I have a question, if a process is nonspontaneous, it does not always need to follow the second law of thermodynamics, right?
Thank you ahead.
Thank you ahead.
If a process is non spontaneous then it could be reasonable to say the ∆S (change in entropy) is negative for just that reaction according to the Gibbs free energy equation:
G = ∆H - T∆S
Your question could also be asking about a spontaneous reaction. If the reaction is spontaneous (G<0) it is still possible to have ∆S < 0 if temperature is low and ∆H is also negative, or the rxn. is exothermic.
The 2nd law of thermo says that in any spontaneous rxn. there is always an increase in the entropy of the universe, and yet we can show using the Gibbs equation that entropy could decrease and the reaction can be spontaneous. However, this is just the entropy of the reaction, not the entropy of the universe.

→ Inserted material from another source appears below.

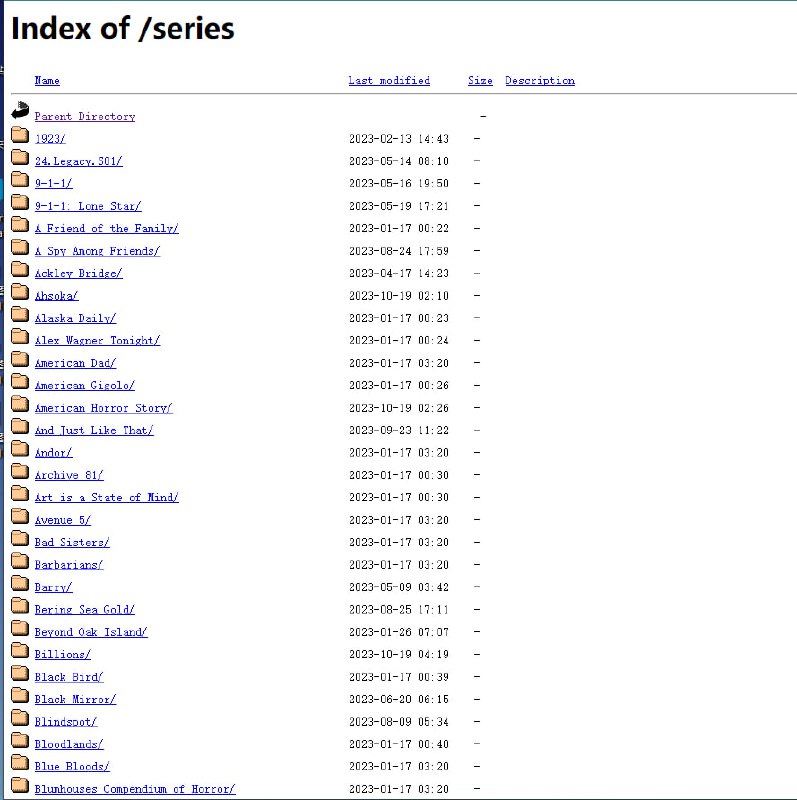Click the folder icon next to Ahsoka/
The height and width of the screenshot is (800, 797).
click(x=20, y=292)
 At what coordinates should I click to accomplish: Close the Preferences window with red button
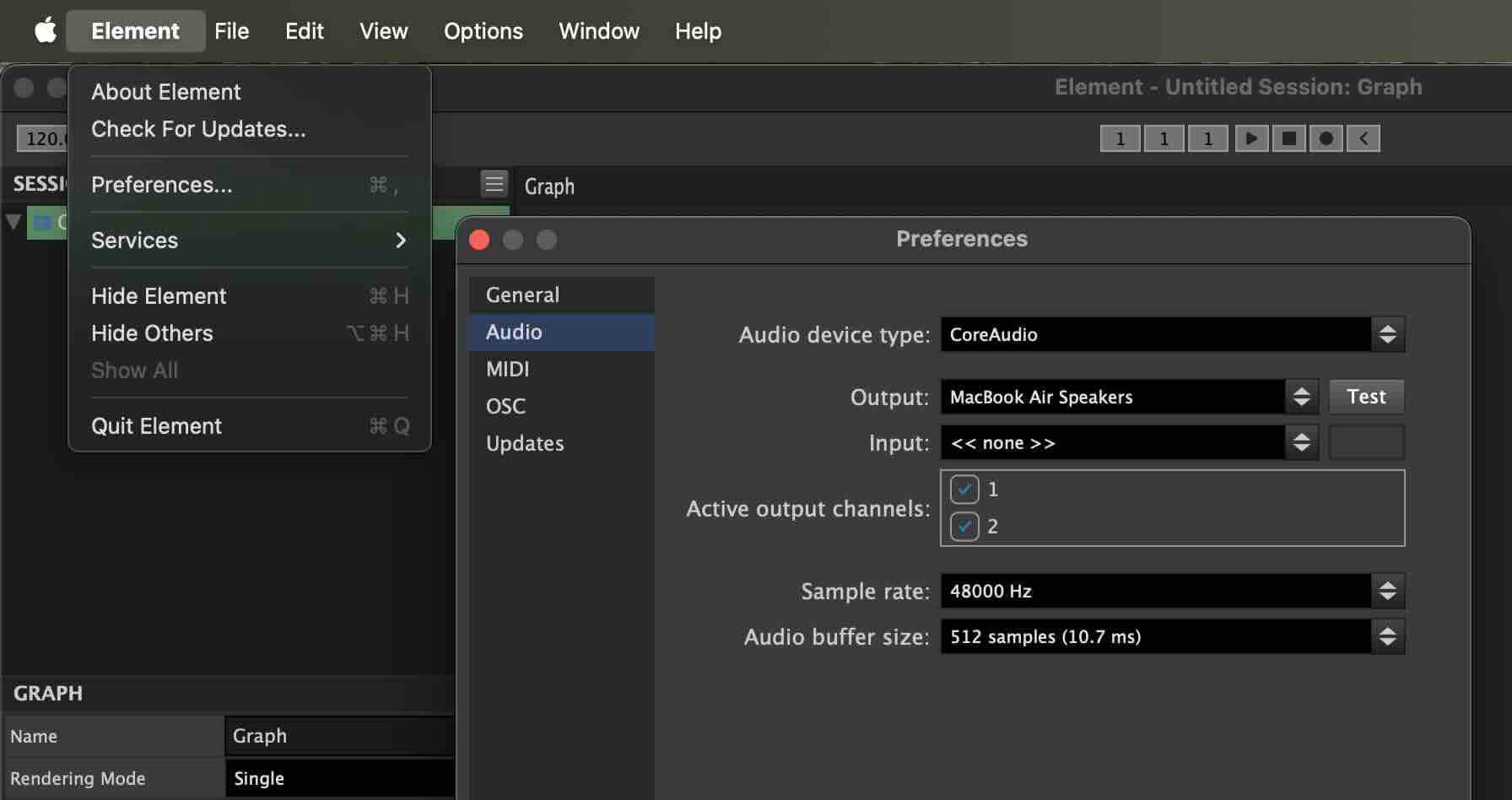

These are exclusive and the entropy of the universe obviously takes into consideration the surroundings, while the reactant/product entropy change only takes into consideration those 2 compounds. The entropy of the universe is always increasing.
Hi, I understand that, but second law of thermodynamics only seems to focus an increase in entropy for spontaneous reactions. However, it does not say that there will be an increase in entropy for non spontaneous reaction, right? Thank you for your explanation, though. I really like your books, as well.